Erken tanı sayesinde tedavi başarısının çok yüksek olduğunu söyleyen Ortopedi ve Travmatoloji uzmanı Doç. Dr. Fatih Karaaslan, "Omurganın yana ya da öne doğru eğilmesi durumu olarak bilinen bir sorun. Üstelik sık görülüyor ve ilerlediğinde yaşamı tehdit eden bir soruna dönüşebiliyor. Skolyoz omurganın sağa ya da sola doğru eğilmesi anlamına gelen bir tanım. Üstelik bir hastalık değil, yalnızca bir bulgu. Yani çeşitli hastalıklar omurganın dik durmasını engelleyerek eğilmesine ve dolayısıyla da skolyoz oluşumuna yol açıyor. Skolyoz, farklı nedenlerle ortaya çıktığı gibi farklı yaşlarda da ortaya çıkabiliyor. Fark edilmeyen ya da önemsenmediği için ihmal edilen çok hasta ile karşılaşıyoruz maalesef. Skolyozun ilerlemesi ile hastalık, tedaviye daha dirençli oluyor.
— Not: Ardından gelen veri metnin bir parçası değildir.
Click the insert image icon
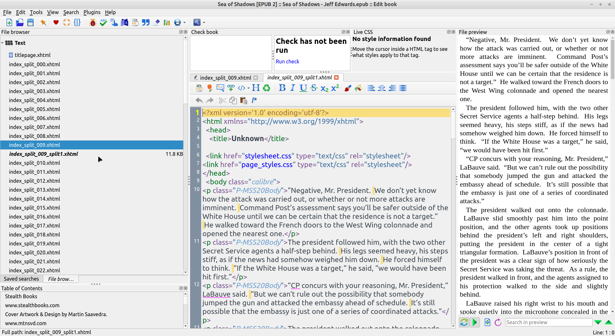 220,88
O nedenle ailelerin ergenlik dönemindeki çocuklarını skolyoz belirtileri açısından dikkatli bir gözle izlemesi ve bir asimetri görüldüğünde doktora başvurmaları gerekiyor" diye konuştu.
OMURGA EĞRİLİĞİ
Ortopedi ve Travmatoloji uzmanı Doç. Dr. Fatih Karaaslan, skolyozun iki tipinin olduğunu, bunlardan ilkinin doğumsal yani anne karnında oluşan bazı anormallikler sonucunda geliştiğini belirtti. 'İdiopatik Adelösan Skolyoz' adı verilen yani nedeni tam olarak bilinmeyen ikinci grubun ise daha çok kızlarda görüldüğünü ifade eden Karaaslan, bu eğilmenin ergenliğe geçiş döneminde ortaya çıktığını söyledi.
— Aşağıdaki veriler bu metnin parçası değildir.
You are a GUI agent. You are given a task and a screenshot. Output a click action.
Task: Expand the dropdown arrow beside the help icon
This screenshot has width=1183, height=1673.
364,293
Ergenlik döneminde her yüz çocuktan 3’ünde ortaya çıkan nedeni bilinmeyen skolyoz, bazen daha erken dönemde de ortaya çıkabiliyor. Bu skolyoz türünün 5 yaş altında oluşmaya başlayabileceğini belirten Doç. Dr. Karaarslan, "Bu çocuklarda skolyozdan kaynaklanan göğüs kafesi sıkışıklığı oluşabiliyor. Göğüs kafesinin bu şekilde daralması kalp, akciğer fonksiyonlarını olumsuz şekilde etkiliyor. O nedenle bu çocuklarda da başarılı sonuçlar alınabilmesi için erken teşhis edilmesi ve tedaviye başlanması çok önemli" diyor.
Skolyozun erken dönemde fark edilmesi durumunda fizik tedavi, korse gibi medikal yöntemlerle düzeltilebileceğini vurgulayan Doç. Dr. Karaaslan, ilk 20 derecelik eğrilikleri sadece bazı sportif aktiviteler ve rehabilitasyon programlarıyla takip ettiklerini belirtti. 2040 derece arasında ve bazen de 45 derece arası eğrilikleri bulunan hastalarda ise özel üretilen korseler kullanıldığını ifade etti. 45 derece ve üzeri skolyozun olduğu durumlarda ise seçenekler arasında cerrahi seçeneklerin bulunduğunu sözlerine ekleyen Karaaslan, "Ameliyat sonrasında ise özellikle çocuk hastaların büyük bir hızla iyileşiyor. Çocukları aynı gün ayağa kalkıp gündelik yaşamına geri dönüyor" dedi.